A simple interactive loop using LLM::Context directly. Each line of input becomes a turn, and streaming sends output to the terminal as it arrives:

require "llm"

llm = LLM.openai(key: ENV["KEY"])
ctx = LLM::Context.new(llm, stream: $stdout)

loop do
  print "> "
  ctx.talk(STDIN.gets || break)
  puts
end

Cancelling a request mid-stream

Need to stop a long generation? ctx.interrupt! cancels the active provider request and notifies any running tools through on_interrupt.
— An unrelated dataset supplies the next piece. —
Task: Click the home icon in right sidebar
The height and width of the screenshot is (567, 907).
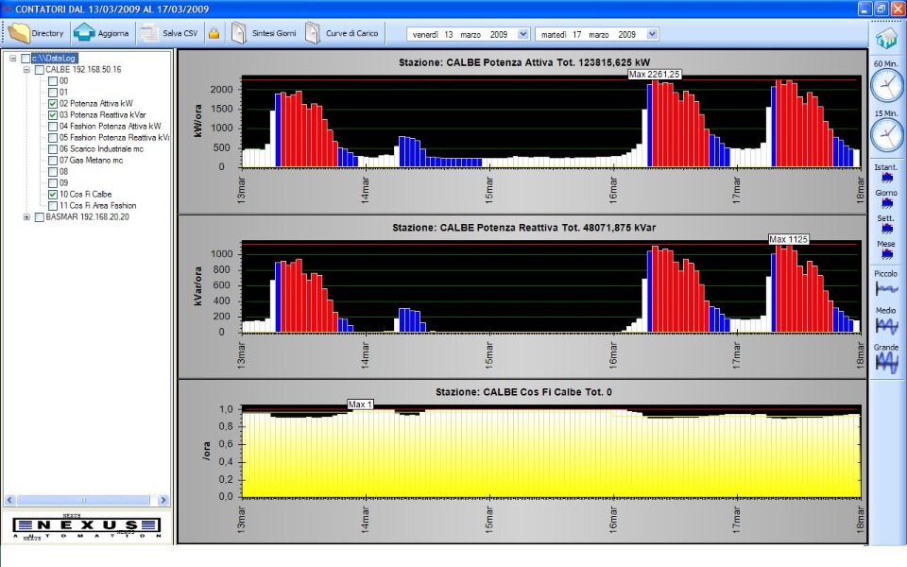Action: [886, 39]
Useful in web apps where one message may need to cancel an earlier in-flight request:

require "llm"
require "io/console"

llm = LLM.openai(key: ENV["KEY"])
ctx = LLM::Context.new(llm, stream: $stdout)
worker = Thread.new do
  ctx.talk("Write a very long essay about network protocols.")
rescue LLM::Interrupt
  puts "Request was interrupted!"
end

STDIN.getch
ctx.interrupt!
worker.join

More resources

The deepdive guide covers every feature with runnable examples — providers, tools, agents, schemas, MCP, A2A, compaction, tracing, and production patterns.

Relay

Relay is a production application built on llm.rb with context management, tool composition, concurrent workflows, and cost tracking.

Robert

Robert is a 2MB native FreeBSD AI assistant built with mruby-llm.

rails-llm

rails-llm provides a Rails engine with chat UI, generators, and acts_as_agent.